Pages can be bookmarked easily only _sometimes!_ Everybody seems to have
adopted the same database-centric but user-hostile (and cache/crawler-hostile)
approach to pagination of posts (see: any blog platform, engadget, tumblr,
etc).

Their brain damaged flow goes: You make a new post. The new post appears at
the top of the front page. But, the front page has a limited number of story
slots. So, the oldest story on the front page gets pushed to page two. But
page two has limited slots, so the oldest story on page two goes to page
three. Repeat for every page. Some sites have tens to hundreds of thousands of
"pages." (Preemptive note to future comment haters: I know the site doesn't
"push" articles to every page because it's all just database queries, but the
effect is the same.)

Every time you make a new post, you invalidate all thousand (ten thousand?
100k? million?) older pages. It's absolutely moronic. Google has no chance of
keeping up. You make one new post and Google has to re-index thousands of
pages.

The proper solution is to make pages "fill up" then have your root page point
to the highest numbered page.
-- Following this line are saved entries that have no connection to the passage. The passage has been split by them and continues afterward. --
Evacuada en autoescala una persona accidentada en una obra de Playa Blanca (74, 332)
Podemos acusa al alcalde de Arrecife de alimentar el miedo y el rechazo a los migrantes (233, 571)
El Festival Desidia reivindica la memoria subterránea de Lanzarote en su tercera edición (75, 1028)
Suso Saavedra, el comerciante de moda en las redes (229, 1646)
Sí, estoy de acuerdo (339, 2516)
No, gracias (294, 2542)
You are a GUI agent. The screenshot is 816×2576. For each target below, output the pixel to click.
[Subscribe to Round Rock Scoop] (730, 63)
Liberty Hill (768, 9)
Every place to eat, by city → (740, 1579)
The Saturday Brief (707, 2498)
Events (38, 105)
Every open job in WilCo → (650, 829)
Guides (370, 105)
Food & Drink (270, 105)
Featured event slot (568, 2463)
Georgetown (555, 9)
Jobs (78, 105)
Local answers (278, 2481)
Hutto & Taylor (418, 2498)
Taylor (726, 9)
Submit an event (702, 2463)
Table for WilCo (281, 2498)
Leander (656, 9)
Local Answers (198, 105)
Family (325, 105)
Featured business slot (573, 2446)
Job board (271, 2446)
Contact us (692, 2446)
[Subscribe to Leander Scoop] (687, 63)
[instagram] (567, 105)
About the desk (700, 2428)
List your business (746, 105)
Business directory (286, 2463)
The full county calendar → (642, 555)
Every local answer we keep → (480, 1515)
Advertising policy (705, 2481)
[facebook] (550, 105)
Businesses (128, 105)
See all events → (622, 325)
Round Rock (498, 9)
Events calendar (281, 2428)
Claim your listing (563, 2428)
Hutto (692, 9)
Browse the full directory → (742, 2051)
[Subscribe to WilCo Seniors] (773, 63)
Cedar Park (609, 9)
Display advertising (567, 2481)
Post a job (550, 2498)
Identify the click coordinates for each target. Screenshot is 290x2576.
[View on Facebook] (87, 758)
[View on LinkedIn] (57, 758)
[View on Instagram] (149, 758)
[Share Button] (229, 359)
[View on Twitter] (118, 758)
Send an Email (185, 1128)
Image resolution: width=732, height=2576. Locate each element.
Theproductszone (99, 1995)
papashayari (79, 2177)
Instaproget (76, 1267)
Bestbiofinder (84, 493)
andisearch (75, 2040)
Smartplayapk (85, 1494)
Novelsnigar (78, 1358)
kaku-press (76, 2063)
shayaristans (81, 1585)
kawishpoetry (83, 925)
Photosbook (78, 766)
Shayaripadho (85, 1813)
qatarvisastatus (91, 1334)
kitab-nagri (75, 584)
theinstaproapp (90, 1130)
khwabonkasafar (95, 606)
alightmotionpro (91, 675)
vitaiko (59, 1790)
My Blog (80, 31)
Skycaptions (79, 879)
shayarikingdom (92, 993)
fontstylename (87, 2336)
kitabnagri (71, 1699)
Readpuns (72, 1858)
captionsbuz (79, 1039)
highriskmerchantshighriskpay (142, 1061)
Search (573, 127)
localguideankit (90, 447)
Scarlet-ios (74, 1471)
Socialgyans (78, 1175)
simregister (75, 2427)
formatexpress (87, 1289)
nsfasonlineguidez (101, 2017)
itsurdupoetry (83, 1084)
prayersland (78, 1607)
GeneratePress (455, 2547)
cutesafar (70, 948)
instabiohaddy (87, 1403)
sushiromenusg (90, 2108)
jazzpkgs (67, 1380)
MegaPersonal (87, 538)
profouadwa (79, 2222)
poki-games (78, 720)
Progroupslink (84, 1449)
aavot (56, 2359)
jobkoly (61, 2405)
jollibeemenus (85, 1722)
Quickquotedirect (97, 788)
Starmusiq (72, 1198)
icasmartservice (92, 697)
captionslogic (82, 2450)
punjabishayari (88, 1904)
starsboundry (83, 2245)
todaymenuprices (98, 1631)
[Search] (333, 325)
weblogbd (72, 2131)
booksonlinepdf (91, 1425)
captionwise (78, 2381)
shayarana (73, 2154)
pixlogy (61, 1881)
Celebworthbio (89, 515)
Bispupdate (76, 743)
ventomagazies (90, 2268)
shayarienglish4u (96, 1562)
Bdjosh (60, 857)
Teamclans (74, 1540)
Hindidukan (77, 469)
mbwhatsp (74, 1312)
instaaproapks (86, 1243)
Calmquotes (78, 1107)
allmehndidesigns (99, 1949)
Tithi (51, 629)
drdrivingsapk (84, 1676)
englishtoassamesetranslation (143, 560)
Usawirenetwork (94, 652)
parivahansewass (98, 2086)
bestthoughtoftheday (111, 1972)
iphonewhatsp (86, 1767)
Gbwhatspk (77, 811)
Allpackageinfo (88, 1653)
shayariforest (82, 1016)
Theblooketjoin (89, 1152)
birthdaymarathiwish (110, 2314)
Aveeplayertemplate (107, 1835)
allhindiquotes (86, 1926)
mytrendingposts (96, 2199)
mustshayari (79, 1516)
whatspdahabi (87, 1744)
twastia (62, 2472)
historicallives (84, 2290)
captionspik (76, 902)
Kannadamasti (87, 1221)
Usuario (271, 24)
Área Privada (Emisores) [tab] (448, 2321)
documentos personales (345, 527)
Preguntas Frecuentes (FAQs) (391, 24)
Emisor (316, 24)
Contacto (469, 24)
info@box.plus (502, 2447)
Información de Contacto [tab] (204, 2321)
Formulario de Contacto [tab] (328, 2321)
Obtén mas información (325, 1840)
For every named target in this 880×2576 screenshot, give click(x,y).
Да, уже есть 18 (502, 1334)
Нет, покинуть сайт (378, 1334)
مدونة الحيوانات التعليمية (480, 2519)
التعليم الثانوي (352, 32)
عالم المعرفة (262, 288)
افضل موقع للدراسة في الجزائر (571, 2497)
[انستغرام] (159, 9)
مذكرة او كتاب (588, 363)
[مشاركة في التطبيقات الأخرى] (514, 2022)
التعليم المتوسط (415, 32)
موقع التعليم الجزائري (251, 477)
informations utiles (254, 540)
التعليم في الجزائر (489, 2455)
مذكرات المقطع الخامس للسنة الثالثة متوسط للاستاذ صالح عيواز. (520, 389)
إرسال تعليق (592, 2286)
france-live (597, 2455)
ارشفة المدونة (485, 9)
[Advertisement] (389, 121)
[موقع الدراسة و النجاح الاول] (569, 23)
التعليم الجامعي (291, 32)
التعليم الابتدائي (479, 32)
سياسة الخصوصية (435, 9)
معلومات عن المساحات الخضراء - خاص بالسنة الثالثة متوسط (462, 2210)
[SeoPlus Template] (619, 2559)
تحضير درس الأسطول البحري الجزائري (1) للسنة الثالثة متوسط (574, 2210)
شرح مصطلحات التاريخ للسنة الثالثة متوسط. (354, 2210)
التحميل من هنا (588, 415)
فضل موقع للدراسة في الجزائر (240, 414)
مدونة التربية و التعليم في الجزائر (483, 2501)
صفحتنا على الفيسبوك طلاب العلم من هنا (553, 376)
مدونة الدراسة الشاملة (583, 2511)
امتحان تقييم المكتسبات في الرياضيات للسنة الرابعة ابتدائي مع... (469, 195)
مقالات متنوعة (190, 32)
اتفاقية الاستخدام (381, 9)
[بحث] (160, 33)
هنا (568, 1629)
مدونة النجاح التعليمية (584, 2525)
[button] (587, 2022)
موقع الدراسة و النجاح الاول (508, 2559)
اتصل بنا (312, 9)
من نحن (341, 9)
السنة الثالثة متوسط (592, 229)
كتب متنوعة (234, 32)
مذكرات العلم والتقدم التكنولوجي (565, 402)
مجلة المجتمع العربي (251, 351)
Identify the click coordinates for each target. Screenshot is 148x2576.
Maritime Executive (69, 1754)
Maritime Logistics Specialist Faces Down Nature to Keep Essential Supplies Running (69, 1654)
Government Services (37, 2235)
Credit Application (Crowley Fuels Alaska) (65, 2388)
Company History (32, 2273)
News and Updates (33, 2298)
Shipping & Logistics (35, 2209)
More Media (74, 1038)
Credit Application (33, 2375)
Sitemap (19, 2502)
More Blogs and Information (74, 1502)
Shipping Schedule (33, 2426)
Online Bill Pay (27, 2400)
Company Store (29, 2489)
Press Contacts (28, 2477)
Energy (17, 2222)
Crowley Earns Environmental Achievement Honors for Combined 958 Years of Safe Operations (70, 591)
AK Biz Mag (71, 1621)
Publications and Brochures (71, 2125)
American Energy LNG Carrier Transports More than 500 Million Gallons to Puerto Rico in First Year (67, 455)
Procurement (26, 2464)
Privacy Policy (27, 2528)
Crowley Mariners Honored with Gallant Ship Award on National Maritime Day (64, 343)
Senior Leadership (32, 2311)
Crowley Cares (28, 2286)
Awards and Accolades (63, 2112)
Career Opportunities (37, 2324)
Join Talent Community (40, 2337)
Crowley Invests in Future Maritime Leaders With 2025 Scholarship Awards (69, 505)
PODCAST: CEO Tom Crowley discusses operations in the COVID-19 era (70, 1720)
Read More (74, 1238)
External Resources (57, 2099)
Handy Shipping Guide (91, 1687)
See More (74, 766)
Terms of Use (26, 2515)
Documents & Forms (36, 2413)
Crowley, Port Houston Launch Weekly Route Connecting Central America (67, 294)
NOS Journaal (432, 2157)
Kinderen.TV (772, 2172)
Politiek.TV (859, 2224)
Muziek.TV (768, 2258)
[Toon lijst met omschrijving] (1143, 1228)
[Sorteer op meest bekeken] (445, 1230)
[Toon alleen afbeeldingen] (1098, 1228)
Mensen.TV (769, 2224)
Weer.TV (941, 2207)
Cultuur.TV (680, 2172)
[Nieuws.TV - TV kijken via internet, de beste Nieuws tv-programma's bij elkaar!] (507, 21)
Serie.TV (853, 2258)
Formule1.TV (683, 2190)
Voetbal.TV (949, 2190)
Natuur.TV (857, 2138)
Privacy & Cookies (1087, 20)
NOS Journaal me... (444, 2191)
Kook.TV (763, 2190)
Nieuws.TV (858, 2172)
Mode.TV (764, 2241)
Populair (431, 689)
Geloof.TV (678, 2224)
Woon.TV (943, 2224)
Example: <http://omgpagination.tumblr.com/>
would logically be page 600, then the "Older Posts" button would link to page
599. Instead, everybody right now makes / always be page 1, "Older Posts"
always links to page 2, etc. But those URLs aren't content stable and every
update invalidates your cache of the entire site. Your oldest posts on your
site should always be on page 1, not a moving target of page {TOTAL_POSTS /
POSTS_PER_PAGE}.

In short: be a little more clever and do the right thing for your caches.
What's good for your caches is inevitably good for your users too.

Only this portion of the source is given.